Jason Twigg<sup>1</sup>, Erik Torkelson<sup>1</sup> and Nazanin Mansouri<sup>#</sup>

<sup>1</sup>Shiley School of Engineering, University of Portland, OR, USA #Advisor

# ABSTRACT

This paper presents an application of Machine Learning (ML) for estimating the resource requirements (time and memory) for formal verification of digital systems. Formal Verification has become the main bottleneck in the digital design process. As designs grow in size, the verification cost exponentially increases. Some verification efforts fail when the cost of the verification is too large. The most common failures are due to state explosion problem when memory runs out or when verification does not meet time constraints and cannot complete within the given time. For this reason, having an estimation of the computation resources beforehand can be valuable. In this work, a neural network is used to predict the formal verification cost for a diverse collection of designs.
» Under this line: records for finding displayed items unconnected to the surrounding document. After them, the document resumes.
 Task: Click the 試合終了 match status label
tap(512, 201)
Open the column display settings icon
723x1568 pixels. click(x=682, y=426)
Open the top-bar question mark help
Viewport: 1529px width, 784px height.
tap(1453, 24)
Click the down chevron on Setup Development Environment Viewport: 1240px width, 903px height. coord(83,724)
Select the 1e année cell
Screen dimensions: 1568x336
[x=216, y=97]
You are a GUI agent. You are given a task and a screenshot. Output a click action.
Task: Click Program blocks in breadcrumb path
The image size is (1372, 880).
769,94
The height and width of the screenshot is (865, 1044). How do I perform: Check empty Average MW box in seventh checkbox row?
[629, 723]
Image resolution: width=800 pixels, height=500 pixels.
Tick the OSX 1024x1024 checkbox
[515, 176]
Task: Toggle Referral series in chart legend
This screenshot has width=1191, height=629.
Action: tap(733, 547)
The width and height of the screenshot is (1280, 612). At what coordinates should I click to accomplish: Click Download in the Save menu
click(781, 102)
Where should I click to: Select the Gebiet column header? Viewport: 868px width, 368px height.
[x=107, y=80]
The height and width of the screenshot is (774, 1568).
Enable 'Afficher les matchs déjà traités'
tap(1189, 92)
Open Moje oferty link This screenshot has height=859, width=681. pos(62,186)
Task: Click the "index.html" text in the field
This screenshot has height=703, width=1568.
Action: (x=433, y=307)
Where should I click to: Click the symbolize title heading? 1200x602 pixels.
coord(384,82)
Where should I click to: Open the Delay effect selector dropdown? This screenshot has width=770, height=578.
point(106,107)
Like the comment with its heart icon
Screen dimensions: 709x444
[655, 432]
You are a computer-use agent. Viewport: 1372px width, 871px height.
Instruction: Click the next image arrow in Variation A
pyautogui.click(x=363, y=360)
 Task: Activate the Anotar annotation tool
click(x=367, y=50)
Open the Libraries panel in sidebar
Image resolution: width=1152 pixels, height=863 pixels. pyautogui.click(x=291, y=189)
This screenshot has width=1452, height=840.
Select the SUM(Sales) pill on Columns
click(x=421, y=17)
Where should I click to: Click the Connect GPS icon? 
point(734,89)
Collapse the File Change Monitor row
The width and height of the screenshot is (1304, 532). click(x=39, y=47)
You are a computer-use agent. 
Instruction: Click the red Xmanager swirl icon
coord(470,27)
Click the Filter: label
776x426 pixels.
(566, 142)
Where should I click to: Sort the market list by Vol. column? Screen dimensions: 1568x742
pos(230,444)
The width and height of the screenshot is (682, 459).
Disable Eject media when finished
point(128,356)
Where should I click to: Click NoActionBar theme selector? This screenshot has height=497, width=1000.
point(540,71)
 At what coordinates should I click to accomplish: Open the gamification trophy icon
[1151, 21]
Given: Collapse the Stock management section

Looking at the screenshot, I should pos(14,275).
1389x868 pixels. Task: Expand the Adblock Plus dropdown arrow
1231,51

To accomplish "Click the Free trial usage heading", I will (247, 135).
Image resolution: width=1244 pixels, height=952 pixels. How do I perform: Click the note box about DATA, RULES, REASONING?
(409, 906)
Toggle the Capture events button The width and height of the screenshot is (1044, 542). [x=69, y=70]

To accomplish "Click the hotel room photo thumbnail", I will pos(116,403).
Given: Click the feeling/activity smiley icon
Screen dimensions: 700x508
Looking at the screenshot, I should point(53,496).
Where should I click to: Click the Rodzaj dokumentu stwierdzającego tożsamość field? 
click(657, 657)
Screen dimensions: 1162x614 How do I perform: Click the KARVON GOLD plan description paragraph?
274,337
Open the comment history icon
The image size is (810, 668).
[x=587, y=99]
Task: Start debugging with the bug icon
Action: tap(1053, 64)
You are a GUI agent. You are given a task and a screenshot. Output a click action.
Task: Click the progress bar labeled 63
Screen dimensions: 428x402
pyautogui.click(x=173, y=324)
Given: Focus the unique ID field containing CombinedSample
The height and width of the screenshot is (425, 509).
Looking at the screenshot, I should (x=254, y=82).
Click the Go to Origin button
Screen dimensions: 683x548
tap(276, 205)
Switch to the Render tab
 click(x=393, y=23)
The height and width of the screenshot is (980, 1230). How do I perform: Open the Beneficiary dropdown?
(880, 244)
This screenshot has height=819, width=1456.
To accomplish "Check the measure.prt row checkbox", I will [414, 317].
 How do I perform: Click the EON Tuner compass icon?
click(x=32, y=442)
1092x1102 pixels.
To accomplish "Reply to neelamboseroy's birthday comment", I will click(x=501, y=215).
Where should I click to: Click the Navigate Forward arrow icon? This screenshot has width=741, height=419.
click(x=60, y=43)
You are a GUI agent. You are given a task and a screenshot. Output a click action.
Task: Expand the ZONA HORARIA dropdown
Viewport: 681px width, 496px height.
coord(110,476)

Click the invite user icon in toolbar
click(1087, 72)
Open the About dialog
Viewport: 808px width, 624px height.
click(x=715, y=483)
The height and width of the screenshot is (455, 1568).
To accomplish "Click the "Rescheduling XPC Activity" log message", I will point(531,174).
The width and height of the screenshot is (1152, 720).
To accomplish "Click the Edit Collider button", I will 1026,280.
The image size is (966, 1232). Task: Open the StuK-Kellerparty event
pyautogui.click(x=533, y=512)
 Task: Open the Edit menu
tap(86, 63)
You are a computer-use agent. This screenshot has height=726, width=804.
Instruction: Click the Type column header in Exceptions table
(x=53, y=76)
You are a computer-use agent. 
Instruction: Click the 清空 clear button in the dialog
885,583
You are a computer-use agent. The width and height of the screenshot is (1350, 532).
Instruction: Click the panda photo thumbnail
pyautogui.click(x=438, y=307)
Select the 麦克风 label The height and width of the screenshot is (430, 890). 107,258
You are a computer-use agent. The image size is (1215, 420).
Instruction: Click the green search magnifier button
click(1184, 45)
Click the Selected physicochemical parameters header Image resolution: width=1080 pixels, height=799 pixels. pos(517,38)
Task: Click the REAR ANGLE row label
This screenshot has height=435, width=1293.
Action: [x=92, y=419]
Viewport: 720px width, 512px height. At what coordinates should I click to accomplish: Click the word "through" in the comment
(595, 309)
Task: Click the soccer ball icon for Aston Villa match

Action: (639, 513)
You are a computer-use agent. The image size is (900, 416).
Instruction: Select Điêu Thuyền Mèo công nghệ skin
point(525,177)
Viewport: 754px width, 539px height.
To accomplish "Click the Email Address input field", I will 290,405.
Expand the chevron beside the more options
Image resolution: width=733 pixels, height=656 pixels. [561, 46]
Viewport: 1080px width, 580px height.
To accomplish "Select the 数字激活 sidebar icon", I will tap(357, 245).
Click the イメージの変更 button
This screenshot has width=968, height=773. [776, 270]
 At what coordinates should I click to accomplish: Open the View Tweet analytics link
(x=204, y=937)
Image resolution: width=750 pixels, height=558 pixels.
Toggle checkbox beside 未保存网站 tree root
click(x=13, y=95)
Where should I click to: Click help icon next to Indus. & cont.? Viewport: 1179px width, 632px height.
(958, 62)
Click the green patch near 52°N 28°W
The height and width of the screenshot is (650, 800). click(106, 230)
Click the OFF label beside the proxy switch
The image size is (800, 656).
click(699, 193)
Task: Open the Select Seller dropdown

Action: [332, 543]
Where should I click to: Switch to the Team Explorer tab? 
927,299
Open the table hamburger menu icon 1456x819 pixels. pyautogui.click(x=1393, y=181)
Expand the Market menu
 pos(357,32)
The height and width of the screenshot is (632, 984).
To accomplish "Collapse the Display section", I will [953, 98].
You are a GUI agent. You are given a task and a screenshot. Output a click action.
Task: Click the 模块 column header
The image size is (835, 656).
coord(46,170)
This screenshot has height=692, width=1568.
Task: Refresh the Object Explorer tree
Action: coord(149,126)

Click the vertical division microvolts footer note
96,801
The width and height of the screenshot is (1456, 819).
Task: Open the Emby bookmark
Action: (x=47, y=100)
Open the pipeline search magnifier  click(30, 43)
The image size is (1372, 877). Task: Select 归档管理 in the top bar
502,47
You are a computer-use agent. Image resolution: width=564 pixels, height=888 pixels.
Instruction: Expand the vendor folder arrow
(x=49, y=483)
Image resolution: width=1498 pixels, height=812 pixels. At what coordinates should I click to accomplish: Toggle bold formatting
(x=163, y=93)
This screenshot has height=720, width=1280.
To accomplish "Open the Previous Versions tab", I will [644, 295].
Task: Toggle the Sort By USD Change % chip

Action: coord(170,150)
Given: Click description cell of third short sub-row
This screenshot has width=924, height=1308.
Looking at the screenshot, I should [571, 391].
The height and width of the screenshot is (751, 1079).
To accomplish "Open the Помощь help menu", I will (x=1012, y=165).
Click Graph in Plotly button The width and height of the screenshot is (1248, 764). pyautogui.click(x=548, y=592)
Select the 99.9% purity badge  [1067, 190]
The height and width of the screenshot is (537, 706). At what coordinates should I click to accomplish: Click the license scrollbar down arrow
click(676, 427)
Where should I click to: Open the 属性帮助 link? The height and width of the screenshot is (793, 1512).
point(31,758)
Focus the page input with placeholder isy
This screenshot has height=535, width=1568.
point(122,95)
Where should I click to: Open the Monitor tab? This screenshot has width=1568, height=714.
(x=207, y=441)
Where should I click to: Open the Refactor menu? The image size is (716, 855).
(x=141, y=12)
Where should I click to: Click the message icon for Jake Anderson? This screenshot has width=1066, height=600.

Experiments with a large variety of Verilog benchmarks have been conducted. In each experiment, the specific features of a given design are extracted, the design is synthesized and formally verified, and the verification time and memory usage are recorded. The neural network then uses this data to learn the correlation between design features and verification cost. A genetic algorithm experimented with different neural network designs to determine an appropriate framework. The experimental results confirm that the developed neural network can predict the resource requirements and memory usage with reasonable accuracy.

# Introduction

Formal Verification is an integral part of most digital design processes. Advances in the field, and the availability of more computing power and memory have made the verification of significantly more complex designs possible. However, as designs grow over time, the required verification resources grow exponentially, and the state explosion problem remains one of the main challenges. Hence, it is becoming critical to predict the verification cost in advance to avoid losing precious time and scarce resources due to failure. The ideas presented in this paper are of great value for this reason and can be used to predict the required verification resources with reasonable accuracy prior to the verification effort, so that computing power may be budgeted and allocated accordingly. While this has not been possible through conventional design automation practices, the application of machine learning (ML) has the hope of offering a solution to this problem.

In what follows we present a discussion on how machine learning was applied to estimate the formal verification cost. A neural network learns the relationship between input (design features) and output (verification time and verification memory usage) values during training so that it can predict the output given a set of inputs later. A collection of Verilog benchmarks is synthesized and corresponding netlists are generated for each design. Specific design features that are considered important (such as the number of different types of gates, wire count, number of inputs, ...) are extracted from the benchmarks. The input values to the neural network correspond to the extracted data from the synthesized netlists. The output data is collected from the formal verification tool after verification of the designs. It consists of the time and memory usage during the verification process. Using this input and output training data, the neural network determines the correlation between the features of a design and the verification cost. This neural network can then be used to predict the time taken and memory requirement for the future verification processes with reasonable accuracy. In what follows we will discuss the details of our approach and our experimental set up.

# Hypothesis

Neural Networks are unparalleled at determining patterns in data where they exist, even if the patterns present are extremely abstract and incomprehensible. It would be sensible to apply such a technology to any field where predicting something from given data will be useful. The time required and memory used to verify a hardware design is a perfect example of a useful prediction. A correctly designed neural network should be able to predict those variables with reasonable accuracy given an adequate data sample.

#### Related Work

In recent years, several researchers in the field of Electronic Design Automation (EDA) have considered the promise of ML, particularly for solving logic and physical synthesis problems. However, at the time of writing this paper, not much research exists that parallels our work to address the problem at hand.

In [1] El Mandouh and Wassal explain a process for predicting the time it takes for formal verification to succeed. Linear regression machine learning was used to develop this prediction model. In contrast to their approach, this paper proposes using a neural network designed by a genetic algorithm which provides the ability to learn more abstract features than a differentiable function would allow. This method was chosen in hope that the performance of the model would improve with the added flexibility to learn more complex and high-level patterns.

In [2] the authors propose the utilization of supervised machine learning classification techniques to guide the orchestration step by predicting the formal engines that should be assigned to a design property. In comparison to our work that targets resource estimation, they focus on scheduling of the formal engines to optimize the resource usage.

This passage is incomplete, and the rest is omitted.